Ce qui est rageant, dit dans des mots mieux choisis le rapport, c’est que ce déficit d’investissement coïncide avec un niveau d’épargne des ménages bien plus élevé que celui des États-Unis. Les ménages de l’UE épargnaient en 2022 un montant de 1.390 Md€ alors que le chiffre n’est là-bas que de 840 Md€ (le taux d’épargne des ménages étatsuniens est un quart de celui observé en UE). C’est cet écart qui explique comptablement l’excédent de la balance courante en Europe alors qu’il y a un fort déficit aux États-Unis, élément de querelle que va reprendre l’Administration Trump qui se met en place.

Et pourtant, malgré leur épargne plus élevée, les ménages de l’UE ont une richesse nettement inférieure à celle de leurs homologues américains, en grande partie à cause des rendements plus faibles qu’ils reçoivent du système financier sur leurs avoirs. Entre 2009 et 2023, la richesse nette des ménages a augmenté de 151 % aux États-Unis, contre seulement 55 % dans la zone euro.
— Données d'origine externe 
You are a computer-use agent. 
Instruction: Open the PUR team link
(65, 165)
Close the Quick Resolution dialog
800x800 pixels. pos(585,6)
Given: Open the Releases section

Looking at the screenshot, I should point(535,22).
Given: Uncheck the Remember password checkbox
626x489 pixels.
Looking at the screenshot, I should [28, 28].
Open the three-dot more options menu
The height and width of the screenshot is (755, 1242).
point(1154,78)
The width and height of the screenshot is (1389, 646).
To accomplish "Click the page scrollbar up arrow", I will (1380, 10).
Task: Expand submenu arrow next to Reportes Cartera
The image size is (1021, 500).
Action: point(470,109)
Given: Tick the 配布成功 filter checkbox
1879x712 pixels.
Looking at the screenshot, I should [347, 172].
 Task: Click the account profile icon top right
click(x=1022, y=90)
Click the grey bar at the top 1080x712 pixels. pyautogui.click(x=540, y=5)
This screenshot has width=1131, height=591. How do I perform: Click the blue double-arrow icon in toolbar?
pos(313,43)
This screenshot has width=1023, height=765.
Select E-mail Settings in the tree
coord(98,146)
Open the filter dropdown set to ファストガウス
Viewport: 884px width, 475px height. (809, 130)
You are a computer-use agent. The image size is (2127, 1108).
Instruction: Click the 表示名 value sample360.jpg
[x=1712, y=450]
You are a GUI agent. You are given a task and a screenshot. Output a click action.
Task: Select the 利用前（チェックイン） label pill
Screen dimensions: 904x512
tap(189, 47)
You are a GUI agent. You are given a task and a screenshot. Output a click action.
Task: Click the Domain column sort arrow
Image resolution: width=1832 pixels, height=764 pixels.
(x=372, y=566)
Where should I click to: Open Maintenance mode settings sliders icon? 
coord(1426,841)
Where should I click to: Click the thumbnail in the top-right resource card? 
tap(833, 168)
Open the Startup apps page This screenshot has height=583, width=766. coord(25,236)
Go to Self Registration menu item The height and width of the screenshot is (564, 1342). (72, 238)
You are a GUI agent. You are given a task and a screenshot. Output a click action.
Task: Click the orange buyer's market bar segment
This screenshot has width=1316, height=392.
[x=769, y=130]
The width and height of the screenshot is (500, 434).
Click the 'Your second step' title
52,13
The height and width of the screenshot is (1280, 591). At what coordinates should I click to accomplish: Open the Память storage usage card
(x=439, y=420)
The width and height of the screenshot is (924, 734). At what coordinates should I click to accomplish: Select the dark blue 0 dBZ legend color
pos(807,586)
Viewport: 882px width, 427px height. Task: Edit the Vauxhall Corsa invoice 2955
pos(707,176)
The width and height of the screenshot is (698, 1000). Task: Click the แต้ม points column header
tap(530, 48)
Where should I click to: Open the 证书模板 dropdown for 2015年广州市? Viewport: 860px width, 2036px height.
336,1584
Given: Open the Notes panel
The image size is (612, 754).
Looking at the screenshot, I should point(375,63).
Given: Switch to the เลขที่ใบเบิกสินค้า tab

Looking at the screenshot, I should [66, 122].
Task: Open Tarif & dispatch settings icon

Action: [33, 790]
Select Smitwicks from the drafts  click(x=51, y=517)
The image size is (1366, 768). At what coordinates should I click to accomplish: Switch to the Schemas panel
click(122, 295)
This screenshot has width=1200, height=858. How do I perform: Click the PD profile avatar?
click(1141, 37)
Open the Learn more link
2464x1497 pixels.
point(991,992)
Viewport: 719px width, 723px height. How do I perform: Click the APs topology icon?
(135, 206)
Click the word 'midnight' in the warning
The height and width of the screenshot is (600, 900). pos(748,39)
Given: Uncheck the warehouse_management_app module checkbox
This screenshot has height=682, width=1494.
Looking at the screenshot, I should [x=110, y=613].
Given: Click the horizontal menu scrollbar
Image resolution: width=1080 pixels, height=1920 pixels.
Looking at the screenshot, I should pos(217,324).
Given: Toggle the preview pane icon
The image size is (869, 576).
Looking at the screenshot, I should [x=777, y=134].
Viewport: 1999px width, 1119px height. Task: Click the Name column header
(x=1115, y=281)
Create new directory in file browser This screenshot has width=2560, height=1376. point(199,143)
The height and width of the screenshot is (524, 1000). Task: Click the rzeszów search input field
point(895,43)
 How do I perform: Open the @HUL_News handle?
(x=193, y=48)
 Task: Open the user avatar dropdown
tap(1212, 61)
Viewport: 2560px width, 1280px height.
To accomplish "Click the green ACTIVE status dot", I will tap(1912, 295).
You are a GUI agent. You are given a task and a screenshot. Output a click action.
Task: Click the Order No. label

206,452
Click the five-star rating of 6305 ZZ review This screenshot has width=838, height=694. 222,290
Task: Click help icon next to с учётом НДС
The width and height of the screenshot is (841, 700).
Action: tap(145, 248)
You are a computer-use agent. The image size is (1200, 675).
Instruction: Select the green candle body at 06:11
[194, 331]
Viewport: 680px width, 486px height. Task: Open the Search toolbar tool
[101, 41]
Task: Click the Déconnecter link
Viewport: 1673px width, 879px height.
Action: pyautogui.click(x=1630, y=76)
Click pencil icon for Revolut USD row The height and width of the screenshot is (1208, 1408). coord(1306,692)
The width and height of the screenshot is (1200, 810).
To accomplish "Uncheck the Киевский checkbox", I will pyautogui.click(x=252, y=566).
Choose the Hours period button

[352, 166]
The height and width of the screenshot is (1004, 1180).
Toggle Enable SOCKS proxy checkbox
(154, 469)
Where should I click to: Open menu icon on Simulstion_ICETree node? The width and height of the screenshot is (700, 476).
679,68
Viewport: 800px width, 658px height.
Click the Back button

Conclusion : s’il y a sans doute une rentabilité plus faible des actifs économiques en Europe, il y a à coup sûr, dit le rapport, une bien plus faible capacité du système financier européen à transformer l’épargne des ménages en investissements à haut rendement. Si la Commission européenne chiffre entre 750 et 800 Md€ les besoins d’investissement dont nécessite l’UE pour combler l’écart, il faut, outre un financement public, un système financier plus efficace pour orienter l’épargne là où le besoin se fait sentir – et en Europe plutôt qu’en placements financiers hors Europe.

Un des points soulevés par le rapport est la bien plus forte part du financement qui est assuré par le système bancaire plutôt que par les marchés financiers. Le graphique qui suit l’illustre : jusque dans les années 1980, la part des actifs des banques dans le PIB était à peu près équivalente en Europe, au Japon et aux États-Unis. Après cette date, le gros de la croissance du financement de l’économie est passé en Europe par les banques, les marchés financiers restant en arrière.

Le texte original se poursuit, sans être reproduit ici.